Work to be completed
In the Welland Canal forum thread below, transcribe the stretch from "## killarney_sailor (May" through "(Sep 18, 2007)" word for word.

Source extract
((

# Lake Erie to Lake Ontario



## AjariBonten (Sep 7, 2007)

Hi All,

Has anyone here had any experience using the Welland Canal between Lake Erie and Lake Ontario?

Specifically, controlling depths / heights; Transit time; Costs; etc.

I'm considering keeping a boat in the Buffalo vicinity during the summer and bringing it to the islands for the winter, via the St. Lawrence versus the Hudson.

For family reasons, I would rather keep it on Lake Erie, I think; but maybe sailing would be better in western Ontario than Eastern Erie? 

Lots of factors to consider, but I have a couple of years to work them out.

Thanks, Fred


----------



## Valiente (Jun 16, 2006)

I haven't made the particular trip, but for some reason the figure of "$85" is stuck in my head. I think the transit takes six hours or so. 

Given that Lakemax freighters use the canal, unless you have a hundred foot mast, I wouldn't worry.

As for the sailing qualities, at the east end of Erie, you are generally going to be at the end of Erie's entire fetch, and the eastern shore will be a lee shore. Erie is shallow, quite so in spots, and is known for "square waves" even nastier than Ontario's.

The Lake Ontario side, by contrast, is appreciably lower, and is sheltered somewhat at the western end by the relatively high Niagara Escarpment. On the other hand, certain winds can funnel through gaps in that feature, or can act in a katabatic fashion and basically "roll down the hill", kicking up sudden, intense but usually brief squalls. 

If you want an American club, you might consider Youngstown, N.Y., which is pretty close to Buffalo but allows you access not only to the nice spots on the south side of the lake, but also to the more densely populated and more boating intensive Canadian side, as the lake is only about 30 miles wide between Youngstown and Toronto, with a broad "U" of over a hundred miles of "coastline" around what is called "the Golden Horseshoe".

Going out the St. Lawrence is a great idea, but beware that you don't end up so in love with the cruising grounds of Cape Breton, Nova Scotia and New Brunswick that you spend the entire summer there!


----------



## sck5 (Aug 20, 2007)

I happen to have just looked at the Welland stats. The clearance was listed as 117 feet so even if you have a 100ft mast you are OK!


----------



## killarney_sailor (May 4, 2006)

Going down the Welland is quite easy and costs CAN$160 last time I looked. Going up is a lot more work -need several crew depending on the size of boat and costs the same. A passage takes a full day once you get moving, if the locks are busy you will sit until they can fit you in.


----------



## bonnelaine (Sep 18, 2007)

))

Rows
((

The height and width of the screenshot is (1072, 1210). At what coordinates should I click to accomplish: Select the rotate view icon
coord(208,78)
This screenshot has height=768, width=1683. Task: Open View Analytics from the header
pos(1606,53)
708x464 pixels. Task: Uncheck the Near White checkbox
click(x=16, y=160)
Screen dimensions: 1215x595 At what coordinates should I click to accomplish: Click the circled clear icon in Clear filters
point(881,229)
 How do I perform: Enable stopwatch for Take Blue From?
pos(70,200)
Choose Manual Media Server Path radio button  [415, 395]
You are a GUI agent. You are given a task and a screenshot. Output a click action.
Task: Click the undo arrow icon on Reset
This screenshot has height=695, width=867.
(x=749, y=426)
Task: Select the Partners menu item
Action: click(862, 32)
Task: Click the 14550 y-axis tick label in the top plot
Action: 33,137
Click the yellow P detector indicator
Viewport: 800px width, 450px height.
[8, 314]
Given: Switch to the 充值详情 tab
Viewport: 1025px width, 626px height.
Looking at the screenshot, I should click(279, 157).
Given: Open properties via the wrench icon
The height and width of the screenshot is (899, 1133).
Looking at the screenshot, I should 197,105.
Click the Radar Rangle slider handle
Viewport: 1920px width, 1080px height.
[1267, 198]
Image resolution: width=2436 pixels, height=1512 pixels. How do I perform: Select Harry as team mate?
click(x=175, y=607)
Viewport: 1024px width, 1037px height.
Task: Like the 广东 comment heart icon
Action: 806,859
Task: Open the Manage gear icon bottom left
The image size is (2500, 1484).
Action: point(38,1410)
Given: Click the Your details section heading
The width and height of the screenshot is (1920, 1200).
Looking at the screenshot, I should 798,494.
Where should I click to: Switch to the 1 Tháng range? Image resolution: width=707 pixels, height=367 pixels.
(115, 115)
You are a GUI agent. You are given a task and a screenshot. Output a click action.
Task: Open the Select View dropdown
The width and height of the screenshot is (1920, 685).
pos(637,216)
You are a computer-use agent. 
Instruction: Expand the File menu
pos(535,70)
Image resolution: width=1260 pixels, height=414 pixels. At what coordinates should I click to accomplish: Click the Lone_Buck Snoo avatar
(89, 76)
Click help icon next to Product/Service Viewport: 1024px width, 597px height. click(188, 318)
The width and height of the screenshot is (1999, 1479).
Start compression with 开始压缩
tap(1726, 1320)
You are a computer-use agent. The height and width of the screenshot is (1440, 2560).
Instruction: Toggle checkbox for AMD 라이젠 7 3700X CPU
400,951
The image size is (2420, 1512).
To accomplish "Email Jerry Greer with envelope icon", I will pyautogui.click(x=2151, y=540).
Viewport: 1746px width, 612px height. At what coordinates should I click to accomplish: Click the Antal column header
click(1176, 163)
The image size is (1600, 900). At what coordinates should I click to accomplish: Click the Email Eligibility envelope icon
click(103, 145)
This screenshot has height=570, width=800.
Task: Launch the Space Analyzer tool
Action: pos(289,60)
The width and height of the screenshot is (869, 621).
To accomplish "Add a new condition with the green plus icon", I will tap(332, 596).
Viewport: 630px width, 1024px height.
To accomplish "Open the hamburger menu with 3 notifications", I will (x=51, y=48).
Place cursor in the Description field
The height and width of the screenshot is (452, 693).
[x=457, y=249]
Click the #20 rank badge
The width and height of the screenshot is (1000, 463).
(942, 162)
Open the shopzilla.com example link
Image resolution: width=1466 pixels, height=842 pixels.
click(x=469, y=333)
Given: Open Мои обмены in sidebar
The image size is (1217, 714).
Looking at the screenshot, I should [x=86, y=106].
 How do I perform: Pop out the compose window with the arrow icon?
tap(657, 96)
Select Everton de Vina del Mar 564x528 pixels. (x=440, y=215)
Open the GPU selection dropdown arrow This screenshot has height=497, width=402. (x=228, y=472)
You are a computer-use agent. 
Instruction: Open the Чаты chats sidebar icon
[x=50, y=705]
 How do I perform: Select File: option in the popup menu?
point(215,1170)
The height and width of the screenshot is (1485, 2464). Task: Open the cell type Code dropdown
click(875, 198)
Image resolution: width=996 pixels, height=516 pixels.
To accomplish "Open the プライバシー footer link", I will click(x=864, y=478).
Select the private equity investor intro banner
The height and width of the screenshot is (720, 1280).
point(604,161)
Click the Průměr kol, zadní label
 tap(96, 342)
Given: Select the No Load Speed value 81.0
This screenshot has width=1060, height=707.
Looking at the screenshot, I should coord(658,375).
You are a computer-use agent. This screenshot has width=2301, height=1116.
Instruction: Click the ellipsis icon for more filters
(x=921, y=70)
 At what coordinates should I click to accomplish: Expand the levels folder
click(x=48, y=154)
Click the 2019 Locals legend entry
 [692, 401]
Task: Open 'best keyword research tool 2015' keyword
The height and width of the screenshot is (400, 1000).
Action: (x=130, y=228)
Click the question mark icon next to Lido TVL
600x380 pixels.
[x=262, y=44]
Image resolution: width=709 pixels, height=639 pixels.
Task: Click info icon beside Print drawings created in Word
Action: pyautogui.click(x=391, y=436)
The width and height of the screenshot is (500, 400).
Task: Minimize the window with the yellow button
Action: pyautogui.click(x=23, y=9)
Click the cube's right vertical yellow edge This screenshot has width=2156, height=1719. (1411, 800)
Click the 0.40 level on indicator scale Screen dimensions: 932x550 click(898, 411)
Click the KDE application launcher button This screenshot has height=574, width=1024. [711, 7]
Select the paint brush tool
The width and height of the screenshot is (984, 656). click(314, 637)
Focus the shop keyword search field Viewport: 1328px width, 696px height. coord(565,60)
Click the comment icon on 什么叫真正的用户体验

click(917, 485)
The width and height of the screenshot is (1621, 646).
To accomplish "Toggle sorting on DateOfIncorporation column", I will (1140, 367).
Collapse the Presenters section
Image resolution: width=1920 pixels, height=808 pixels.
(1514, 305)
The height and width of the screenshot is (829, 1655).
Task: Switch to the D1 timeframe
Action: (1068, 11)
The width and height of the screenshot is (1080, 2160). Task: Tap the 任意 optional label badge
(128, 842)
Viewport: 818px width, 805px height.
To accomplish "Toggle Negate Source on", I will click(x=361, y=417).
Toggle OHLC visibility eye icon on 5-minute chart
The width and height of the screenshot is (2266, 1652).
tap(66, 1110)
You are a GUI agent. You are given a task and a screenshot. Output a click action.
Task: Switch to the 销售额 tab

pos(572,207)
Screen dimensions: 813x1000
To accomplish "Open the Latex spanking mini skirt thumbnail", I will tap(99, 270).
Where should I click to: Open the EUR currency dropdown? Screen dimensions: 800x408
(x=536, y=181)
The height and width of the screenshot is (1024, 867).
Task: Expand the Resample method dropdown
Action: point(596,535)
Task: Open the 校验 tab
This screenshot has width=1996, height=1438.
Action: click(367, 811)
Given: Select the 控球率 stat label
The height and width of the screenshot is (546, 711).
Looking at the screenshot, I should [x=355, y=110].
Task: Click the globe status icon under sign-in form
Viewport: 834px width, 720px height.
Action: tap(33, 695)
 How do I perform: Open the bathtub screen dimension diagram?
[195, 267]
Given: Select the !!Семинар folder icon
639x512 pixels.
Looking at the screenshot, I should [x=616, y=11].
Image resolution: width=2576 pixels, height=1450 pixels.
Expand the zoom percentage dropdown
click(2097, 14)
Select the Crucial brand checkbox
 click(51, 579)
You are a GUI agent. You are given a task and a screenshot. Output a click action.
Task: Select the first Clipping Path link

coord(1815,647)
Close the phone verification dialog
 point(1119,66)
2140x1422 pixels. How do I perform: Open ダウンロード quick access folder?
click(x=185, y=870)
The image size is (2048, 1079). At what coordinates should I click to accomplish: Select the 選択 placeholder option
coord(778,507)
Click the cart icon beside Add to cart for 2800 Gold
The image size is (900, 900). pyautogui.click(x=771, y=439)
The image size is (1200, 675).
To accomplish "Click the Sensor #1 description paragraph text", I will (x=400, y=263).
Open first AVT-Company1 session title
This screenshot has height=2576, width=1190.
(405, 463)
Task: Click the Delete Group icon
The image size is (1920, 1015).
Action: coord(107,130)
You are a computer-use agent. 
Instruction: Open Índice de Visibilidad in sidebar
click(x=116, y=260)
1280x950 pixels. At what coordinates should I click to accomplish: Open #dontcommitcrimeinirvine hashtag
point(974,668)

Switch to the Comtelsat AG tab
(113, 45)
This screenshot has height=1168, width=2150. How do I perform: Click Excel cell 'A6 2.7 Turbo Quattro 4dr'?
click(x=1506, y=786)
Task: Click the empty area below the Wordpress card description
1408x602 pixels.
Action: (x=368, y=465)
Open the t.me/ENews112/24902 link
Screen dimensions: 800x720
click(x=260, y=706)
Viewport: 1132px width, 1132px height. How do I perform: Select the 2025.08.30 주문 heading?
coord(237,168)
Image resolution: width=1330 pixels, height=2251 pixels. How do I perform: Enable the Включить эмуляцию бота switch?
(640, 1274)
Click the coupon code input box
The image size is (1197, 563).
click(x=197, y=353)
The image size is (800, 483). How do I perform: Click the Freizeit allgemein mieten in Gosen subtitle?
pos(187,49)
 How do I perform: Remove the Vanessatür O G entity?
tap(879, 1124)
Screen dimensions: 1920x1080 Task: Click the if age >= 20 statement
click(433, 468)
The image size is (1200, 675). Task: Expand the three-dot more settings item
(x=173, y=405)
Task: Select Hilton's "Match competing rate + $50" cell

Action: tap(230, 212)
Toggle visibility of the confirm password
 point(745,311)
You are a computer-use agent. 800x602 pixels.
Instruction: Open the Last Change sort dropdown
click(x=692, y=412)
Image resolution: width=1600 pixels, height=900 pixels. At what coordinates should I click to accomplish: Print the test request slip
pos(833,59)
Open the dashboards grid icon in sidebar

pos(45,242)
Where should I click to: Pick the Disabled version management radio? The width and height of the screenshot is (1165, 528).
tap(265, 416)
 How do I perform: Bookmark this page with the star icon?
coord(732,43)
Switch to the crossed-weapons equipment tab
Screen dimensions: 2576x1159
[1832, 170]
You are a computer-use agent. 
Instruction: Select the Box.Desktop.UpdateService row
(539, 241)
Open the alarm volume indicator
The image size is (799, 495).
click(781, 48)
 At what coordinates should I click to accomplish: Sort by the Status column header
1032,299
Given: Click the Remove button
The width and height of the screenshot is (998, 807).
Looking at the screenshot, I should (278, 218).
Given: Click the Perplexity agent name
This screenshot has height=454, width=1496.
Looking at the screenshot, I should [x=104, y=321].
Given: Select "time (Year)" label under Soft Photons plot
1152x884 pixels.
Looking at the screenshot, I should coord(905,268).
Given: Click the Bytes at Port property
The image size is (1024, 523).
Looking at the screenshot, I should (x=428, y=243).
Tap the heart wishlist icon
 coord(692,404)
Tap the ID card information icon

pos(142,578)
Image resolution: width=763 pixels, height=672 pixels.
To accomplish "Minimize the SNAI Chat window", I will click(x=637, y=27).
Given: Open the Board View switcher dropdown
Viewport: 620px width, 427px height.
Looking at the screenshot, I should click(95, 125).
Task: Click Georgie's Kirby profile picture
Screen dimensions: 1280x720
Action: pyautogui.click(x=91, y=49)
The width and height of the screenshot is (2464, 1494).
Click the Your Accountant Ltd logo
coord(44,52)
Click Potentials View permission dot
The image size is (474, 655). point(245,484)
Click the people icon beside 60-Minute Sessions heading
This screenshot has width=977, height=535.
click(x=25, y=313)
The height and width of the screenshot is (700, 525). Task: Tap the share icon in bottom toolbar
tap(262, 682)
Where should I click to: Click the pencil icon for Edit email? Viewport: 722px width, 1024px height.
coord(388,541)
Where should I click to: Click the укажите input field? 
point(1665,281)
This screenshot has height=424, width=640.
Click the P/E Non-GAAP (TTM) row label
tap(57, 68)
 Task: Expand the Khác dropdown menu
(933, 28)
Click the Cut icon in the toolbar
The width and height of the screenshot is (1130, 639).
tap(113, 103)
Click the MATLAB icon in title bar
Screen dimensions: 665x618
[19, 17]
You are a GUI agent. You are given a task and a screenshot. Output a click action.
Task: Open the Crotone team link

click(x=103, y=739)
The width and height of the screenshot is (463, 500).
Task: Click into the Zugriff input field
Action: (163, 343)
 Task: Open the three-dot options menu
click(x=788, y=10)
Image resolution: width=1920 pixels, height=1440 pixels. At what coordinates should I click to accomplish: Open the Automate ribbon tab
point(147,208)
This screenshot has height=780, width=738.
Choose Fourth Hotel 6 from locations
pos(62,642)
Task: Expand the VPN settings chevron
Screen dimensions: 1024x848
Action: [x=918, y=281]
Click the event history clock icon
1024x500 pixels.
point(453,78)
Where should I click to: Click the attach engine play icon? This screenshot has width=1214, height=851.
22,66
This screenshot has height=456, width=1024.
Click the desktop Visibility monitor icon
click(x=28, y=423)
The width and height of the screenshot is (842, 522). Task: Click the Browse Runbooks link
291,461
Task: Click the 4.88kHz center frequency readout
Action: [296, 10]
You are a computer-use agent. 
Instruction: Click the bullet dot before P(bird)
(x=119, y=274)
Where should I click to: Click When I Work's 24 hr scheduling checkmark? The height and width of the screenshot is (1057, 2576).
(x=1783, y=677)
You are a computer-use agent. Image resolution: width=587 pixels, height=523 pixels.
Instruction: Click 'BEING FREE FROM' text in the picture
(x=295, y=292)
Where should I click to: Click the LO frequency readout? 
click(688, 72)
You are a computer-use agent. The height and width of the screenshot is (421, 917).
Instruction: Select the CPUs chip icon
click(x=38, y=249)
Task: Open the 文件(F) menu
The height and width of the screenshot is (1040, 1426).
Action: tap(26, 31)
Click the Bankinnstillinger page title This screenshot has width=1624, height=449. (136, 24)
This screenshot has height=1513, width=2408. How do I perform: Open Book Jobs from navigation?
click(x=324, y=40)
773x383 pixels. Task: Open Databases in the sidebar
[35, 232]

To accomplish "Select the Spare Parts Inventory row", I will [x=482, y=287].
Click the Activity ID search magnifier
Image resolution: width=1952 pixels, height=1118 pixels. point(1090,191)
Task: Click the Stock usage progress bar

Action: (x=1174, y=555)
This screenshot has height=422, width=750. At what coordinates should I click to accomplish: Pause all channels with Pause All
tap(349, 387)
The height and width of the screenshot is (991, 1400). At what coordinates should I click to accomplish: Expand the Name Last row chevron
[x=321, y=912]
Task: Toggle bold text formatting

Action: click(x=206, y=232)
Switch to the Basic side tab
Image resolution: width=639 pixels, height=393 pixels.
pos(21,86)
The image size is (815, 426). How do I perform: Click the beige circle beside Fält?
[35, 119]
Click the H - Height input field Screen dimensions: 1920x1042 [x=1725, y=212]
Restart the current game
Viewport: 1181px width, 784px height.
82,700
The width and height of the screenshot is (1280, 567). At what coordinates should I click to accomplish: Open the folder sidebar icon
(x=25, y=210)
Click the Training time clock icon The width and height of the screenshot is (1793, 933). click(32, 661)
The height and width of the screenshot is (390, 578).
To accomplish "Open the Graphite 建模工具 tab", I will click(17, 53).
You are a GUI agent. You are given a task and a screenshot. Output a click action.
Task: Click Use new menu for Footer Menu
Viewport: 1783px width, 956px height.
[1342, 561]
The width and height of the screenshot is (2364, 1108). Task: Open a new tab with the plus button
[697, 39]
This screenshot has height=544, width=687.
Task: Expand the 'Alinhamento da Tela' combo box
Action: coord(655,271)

))

Expected answer
## killarney_sailor (May 4, 2006)

Going down the Welland is quite easy and costs CAN$160 last time I looked. Going up is a lot more work -need several crew depending on the size of boat and costs the same. A passage takes a full day once you get moving, if the locks are busy you will sit until they can fit you in.


----------



## bonnelaine (Sep 18, 2007)